Task inputs:

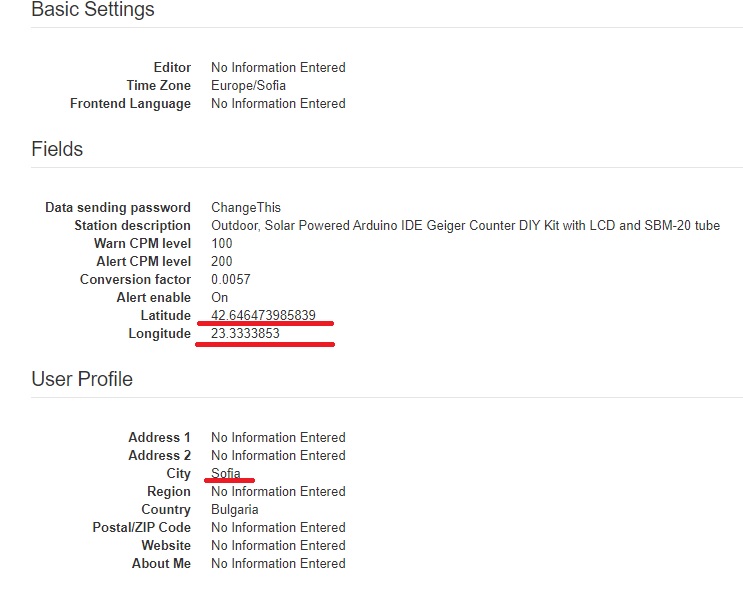Click the Longitude value 23.3333853
Viewport: 743px width, 609px height.
pyautogui.click(x=245, y=333)
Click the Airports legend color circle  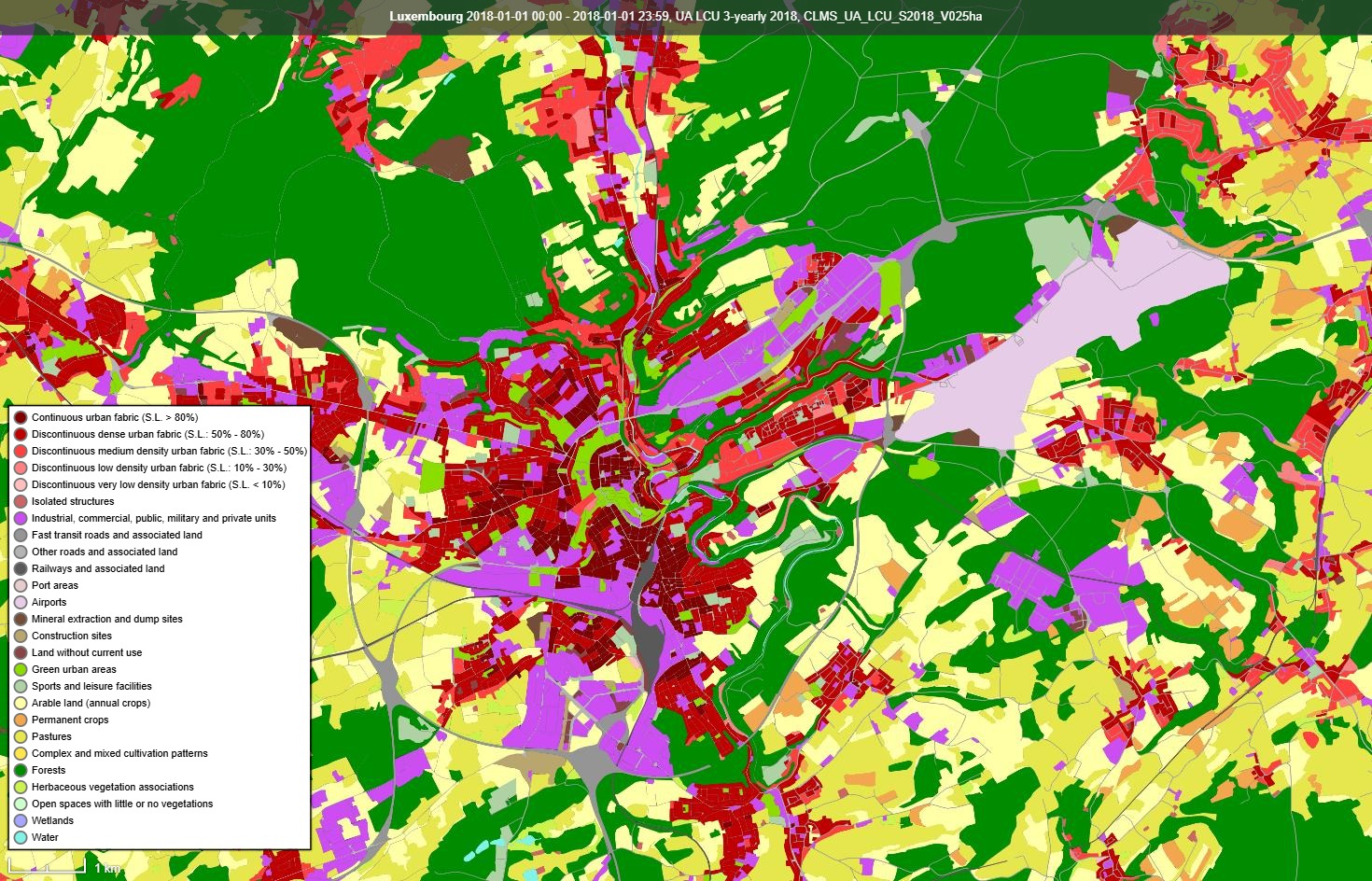point(21,602)
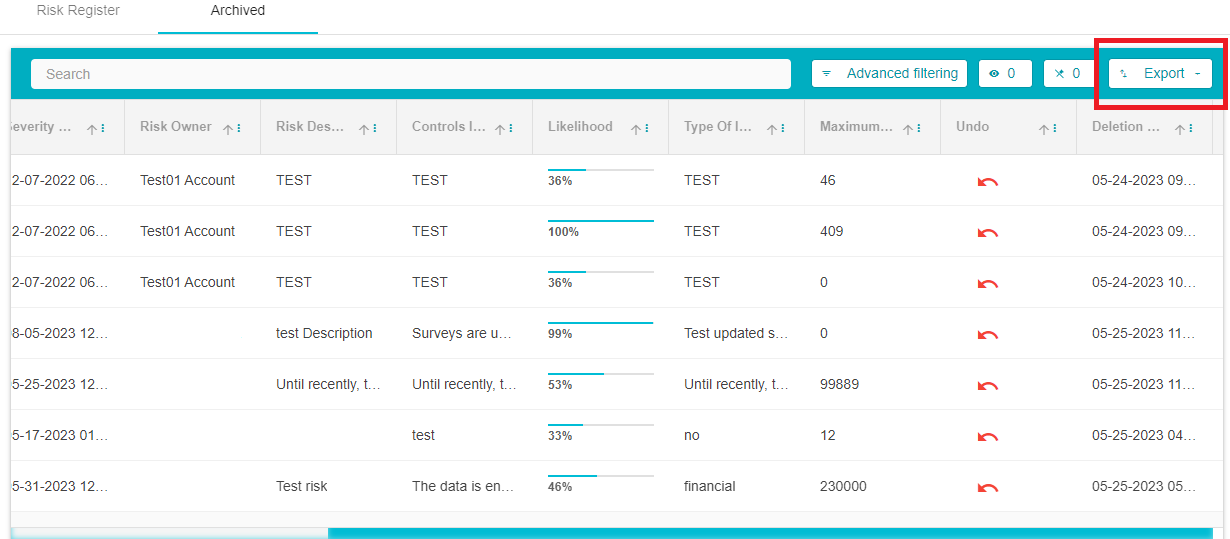Click the undo arrow for the 409 row

click(x=987, y=232)
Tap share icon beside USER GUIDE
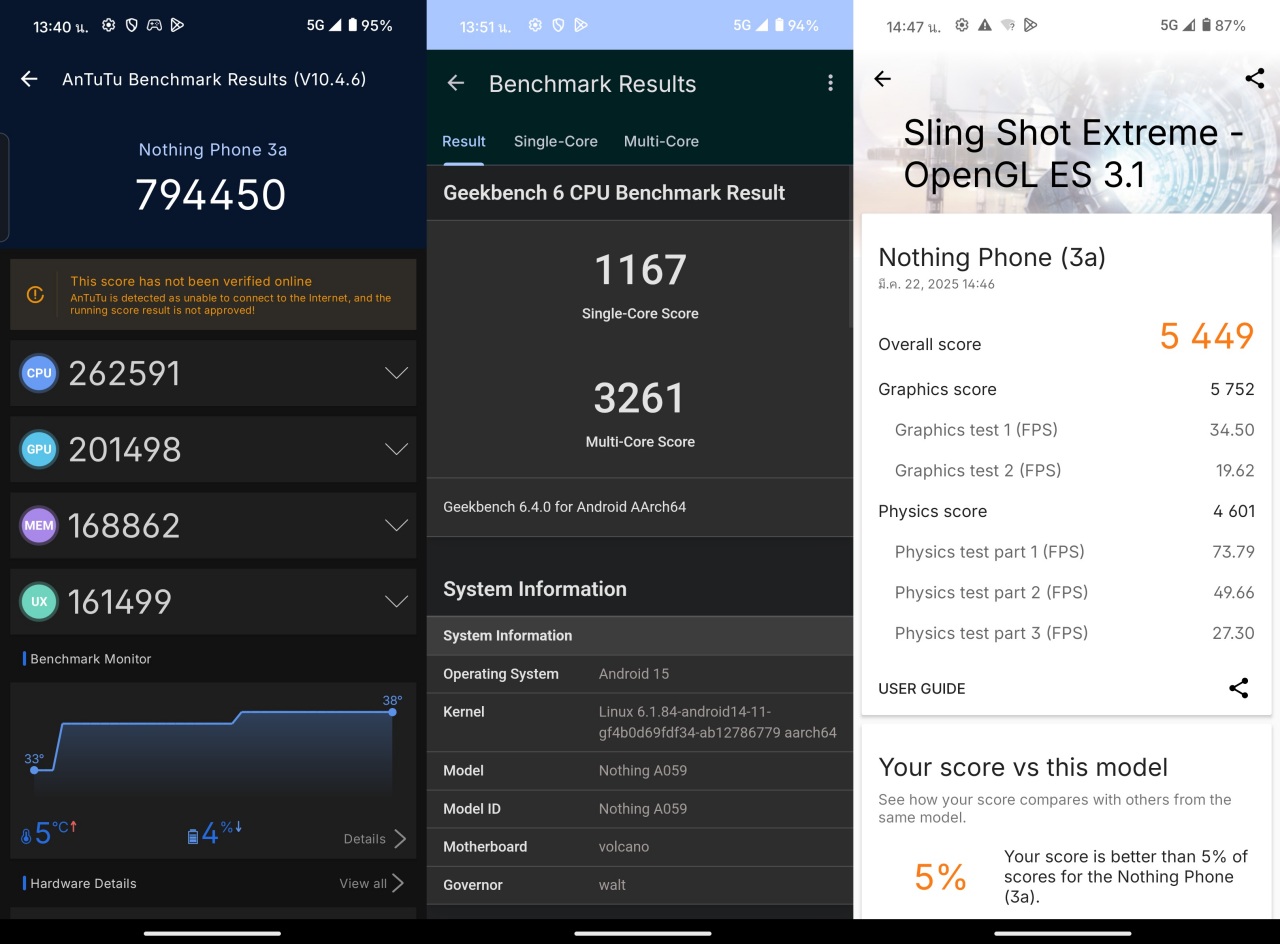The height and width of the screenshot is (944, 1280). [1238, 688]
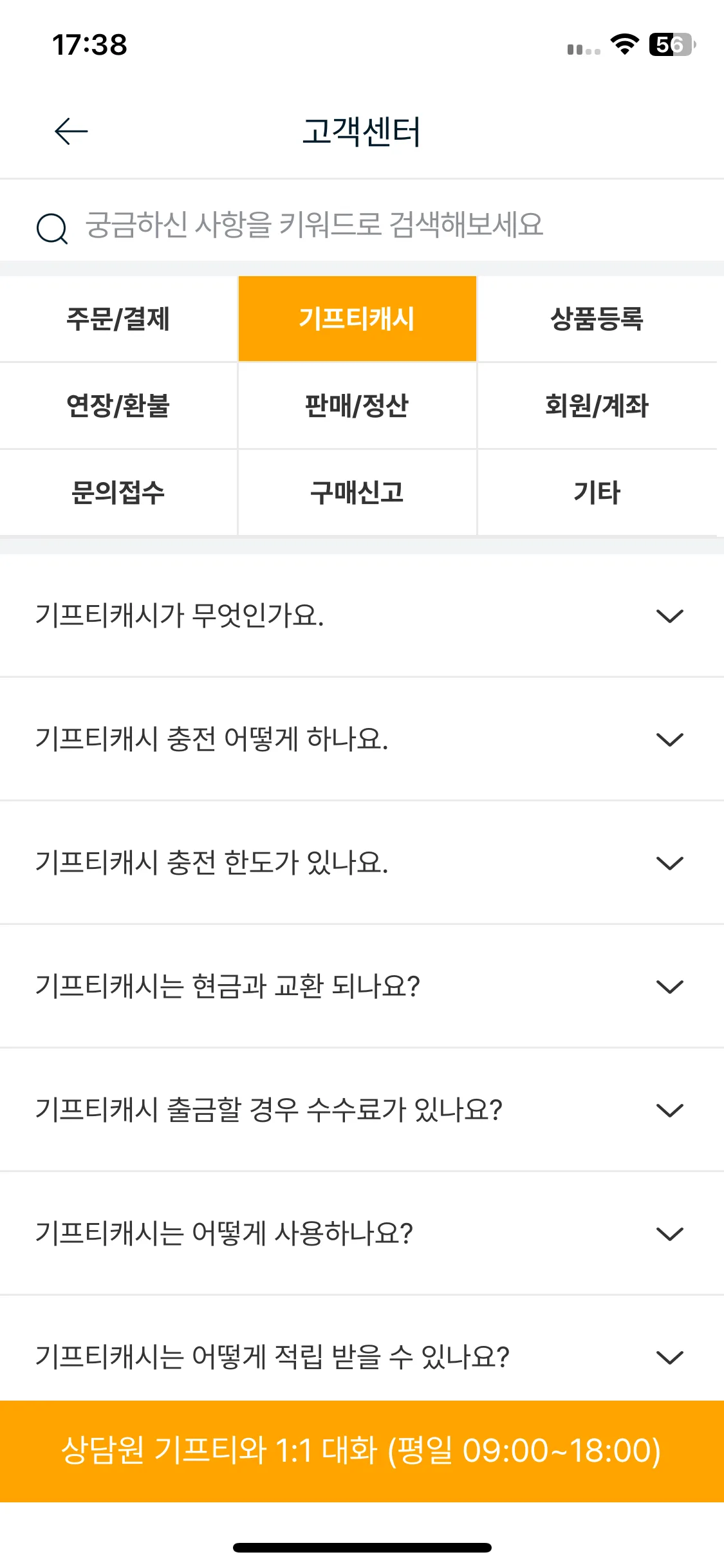Expand chevron for 충전 한도가 있나요

pyautogui.click(x=669, y=863)
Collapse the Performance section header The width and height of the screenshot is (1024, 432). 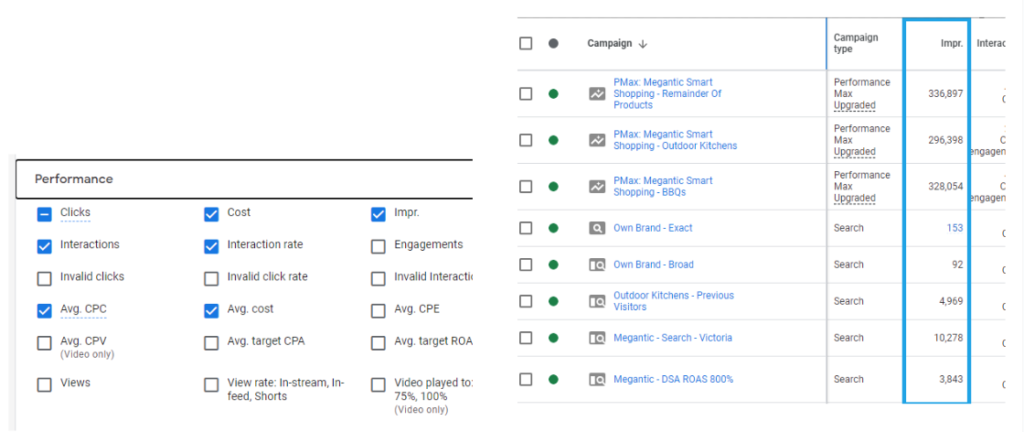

Exercise requirements:
Restate word for word only the lines from the one with "Tap share icon beside USER GUIDE" through the last line of the material, both included. Any picture should be left out.

Exercise response:
Tap share icon beside USER GUIDE
The height and width of the screenshot is (944, 1280). [1238, 688]
Expand chevron for 충전 한도가 있나요

pyautogui.click(x=669, y=863)
Collapse the Performance section header The width and height of the screenshot is (1024, 432). 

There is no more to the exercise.